> **Given text**:

Moh Youn Sook (March 5, 1910 – June 7, 1990; Korean: 모윤숙) is a well known Korean female poet.

Life
While young she belonged to a circle of friends which also included the alleged secret agent Kim Soo-im. Though Moh is a focus of great popular admiration and critical inquiry in the Korean-speaking world, she and her work are little known abroad.

Moh Youn Sook's pen name was Yeongun. She was born in Wonsan, Hamgyeongnam-do, on March 5, 1910. She attended Hamheung Yeongsaeng Girls' School, Hosudon Girls' School, and graduated from Ewha Technical College, majoring in Literature. She taught at Jiando Myeongsin and Baewha Girls' High schools, and was a reporter for Samcheollisa and Joongang Broadcasting Company. In 1940, she was detained at Gyeonggi-do Police Station for writing the poems "Joseonui ttal" and "I saengmyeong". After Korea gained independence from Japan, she remained active not only in literature but also in various other fields. Moh participated in the 1948 UN General Assembly as a representative of Korea; she also attended the 1954 establishment of the Korean Division of the International Pen Club, consecutively filling various posts. She served as committee chairwoman of the Korean Freedom Literary Association, head committee member of All Literature, committee chairwoman of Korean Division of International Pen Club, committee vice-chairwoman for the International Pen Club, and president of Korea's Contemporary Poetry Association.  She died on June 7, 1990.

> **Information provided**:
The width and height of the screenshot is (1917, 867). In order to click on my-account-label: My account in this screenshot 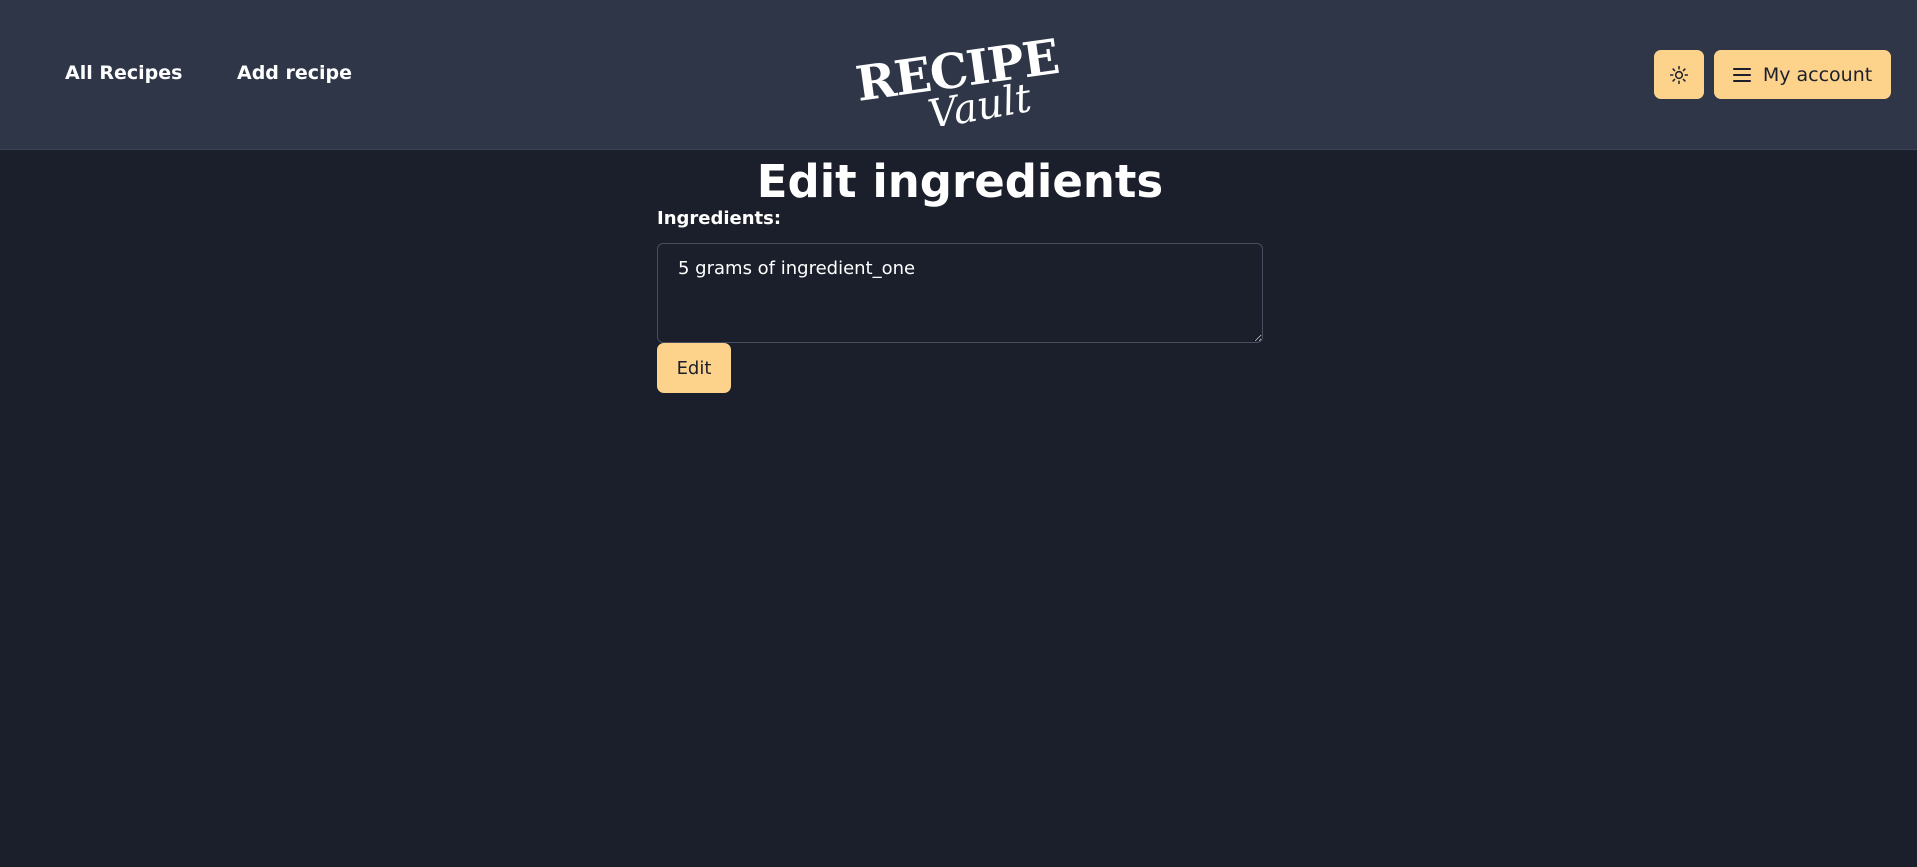, I will do `click(1818, 74)`.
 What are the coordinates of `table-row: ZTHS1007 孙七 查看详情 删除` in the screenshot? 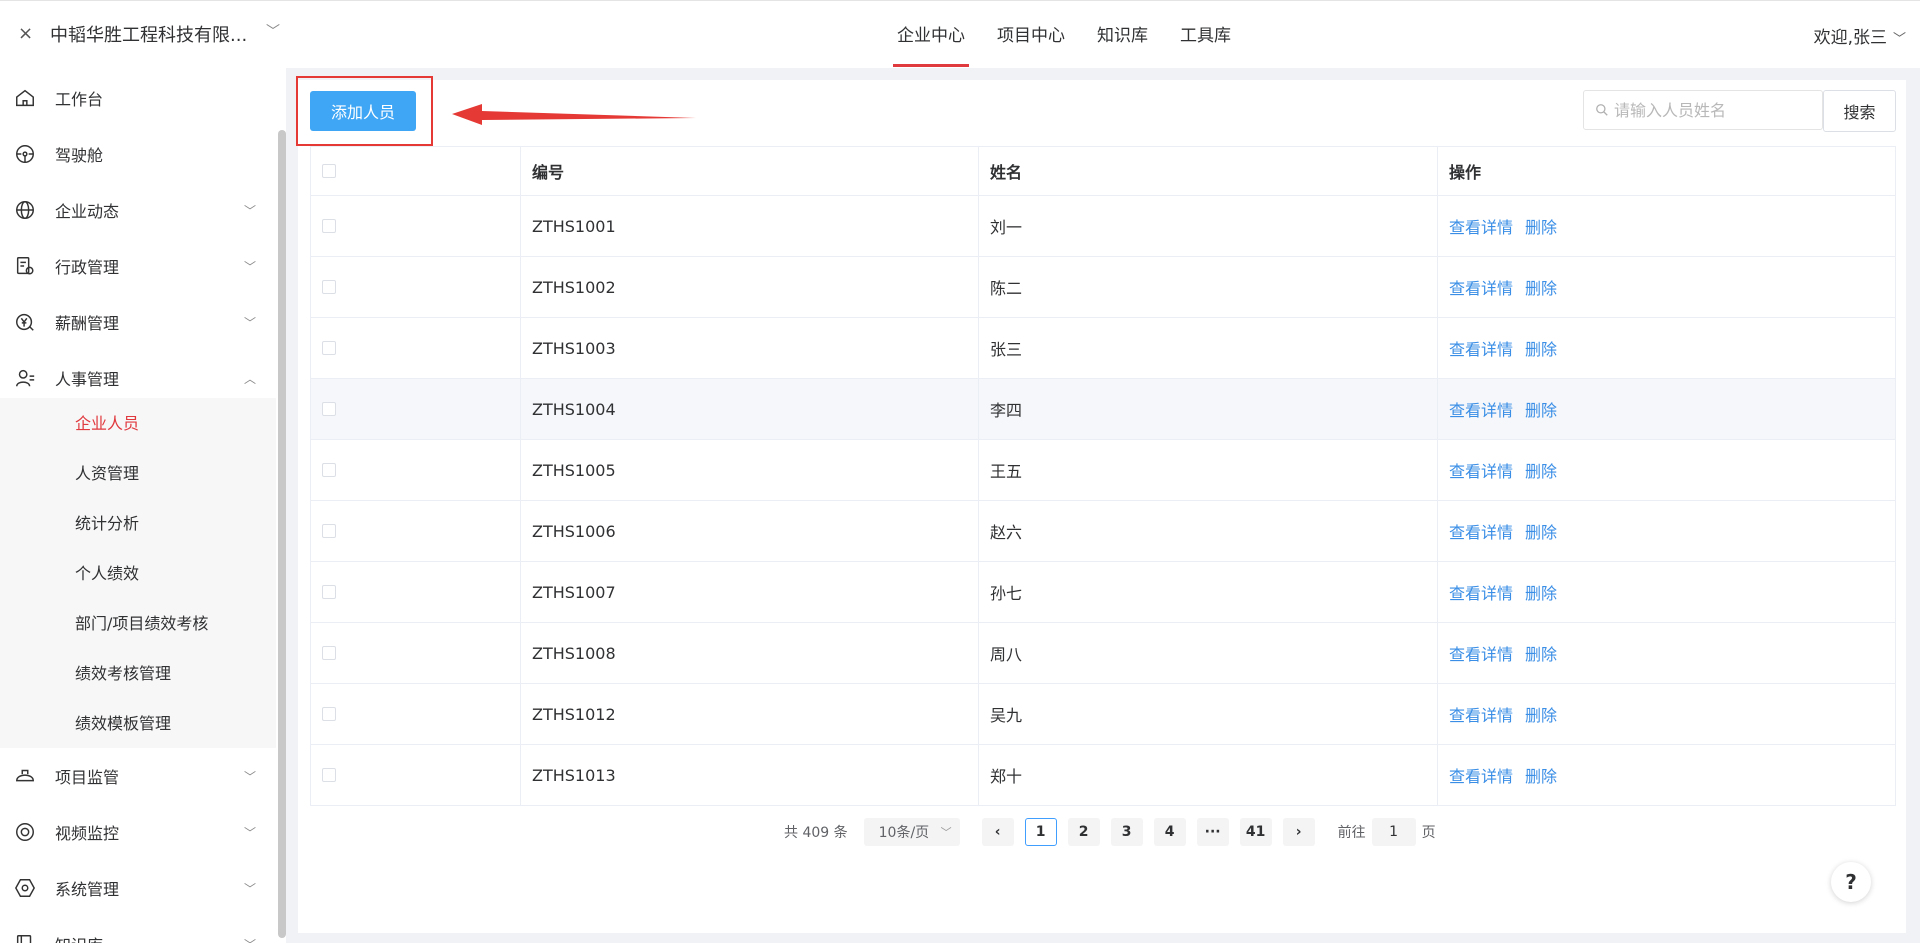 It's located at (1103, 592).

> **Tasks to perform**:
1 - Reproduce the passage of the Moh Youn Sook biography from "Moh Youn Sook (March" up to and including "little known abroad.".
2 - Carry the Moh Youn Sook biography forward from its final sentence.

> **Answers for each item**:
1 -
Moh Youn Sook (March 5, 1910 – June 7, 1990; Korean: 모윤숙) is a well known Korean female poet.

Life
While young she belonged to a circle of friends which also included the alleged secret agent Kim Soo-im. Though Moh is a focus of great popular admiration and critical inquiry in the Korean-speaking world, she and her work are little known abroad.

2 -
Work
Her early poetry, often criticized for indulging in facile emotionalism and sentimentalism, is marked by sharp depictions of repressed passion in direct and vivid images. Her work, however, while certainly bold, energetic, and occasionally overflowing, is not always addressed to a single beloved figure; the object of her free outpour of emotions is often the Korean nation. Her intense and often frustrated patriotism ramifies into the issues of history, national territory, nature, and provincial affairs. In 1940, Moh was still deeply involved in publications and writing, but like many of her contemporaries, she was forced to tailor her works to the political policies of the Japanese. Under oppressive colonial rule, she gradually turned to writing 'pure poetry' a poetry of pure, disembodied lyricism, containing no political, social, or historical references whatsoever. After the Liberation, however, she once again gave free rein to her patriotic impulses and composed highly inspiring patriotic pieces celebrating the prevailing nationalistic consciousness of the period.

Works in Translation
 Wren's Elegy, prose, The Pagoda, an epic & Other Poems (렌의 애가)

Works in Korean (partial)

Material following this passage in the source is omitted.